### What the task requires
Once the pictures are removed, output the remaining entries exactly as given.

### Input records
------------------------

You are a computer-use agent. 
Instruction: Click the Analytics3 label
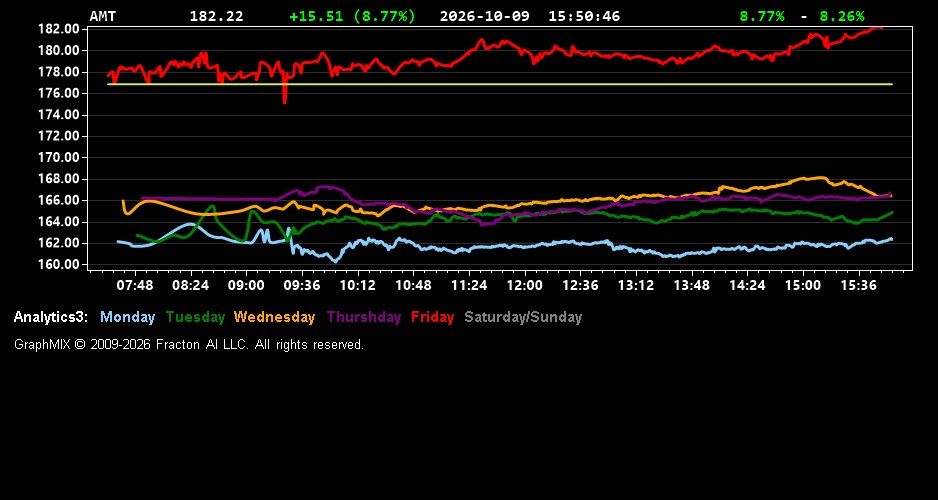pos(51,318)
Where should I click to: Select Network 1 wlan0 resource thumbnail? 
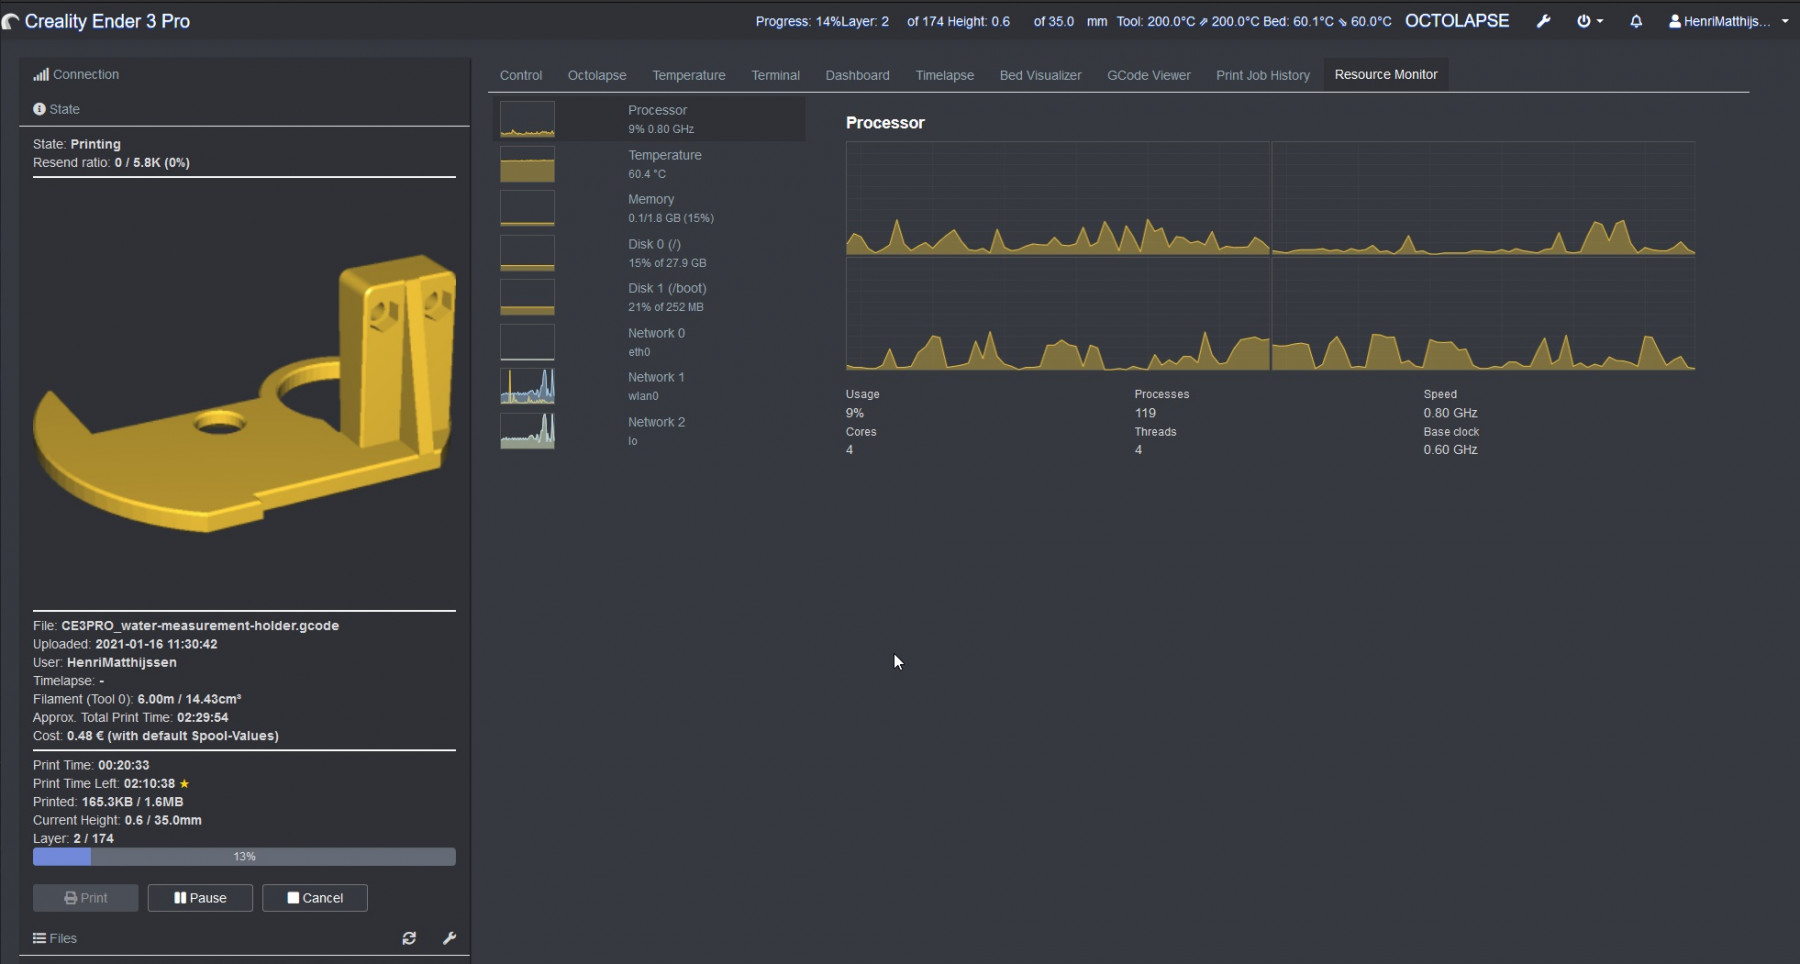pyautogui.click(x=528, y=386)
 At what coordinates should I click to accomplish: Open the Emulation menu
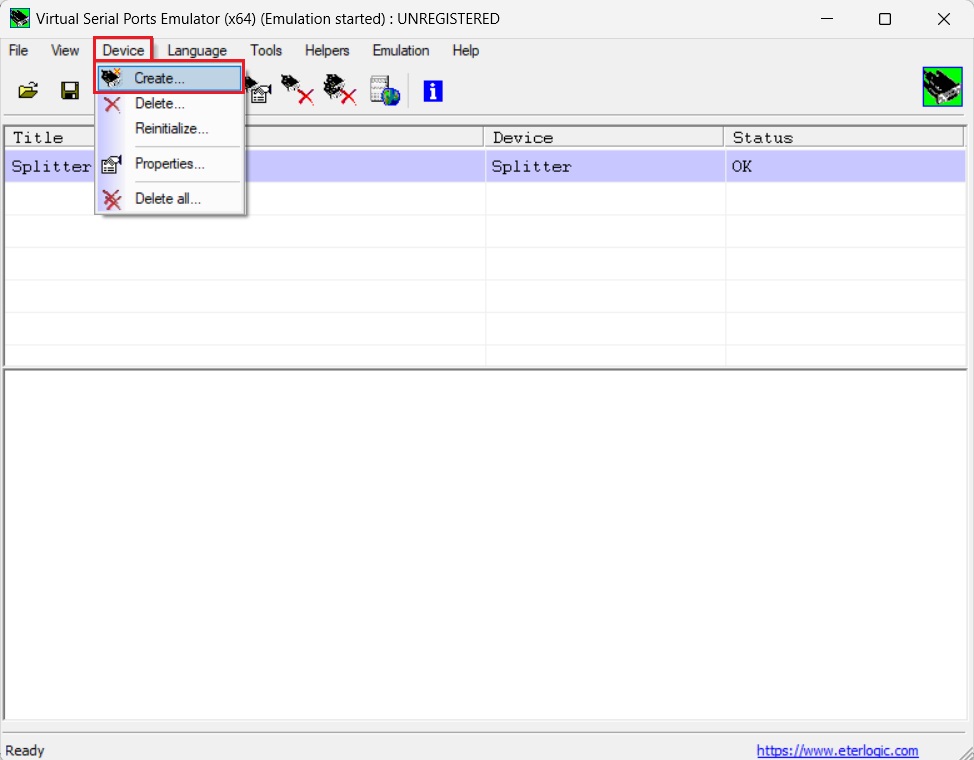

------------------------

### Finished exercise
You are a computer-use agent. 
Instruction: Click the Analytics3 label
pos(51,318)
Where should I click to: Select Network 1 wlan0 resource thumbnail? 
pyautogui.click(x=528, y=386)
 At what coordinates should I click to accomplish: Open the Emulation menu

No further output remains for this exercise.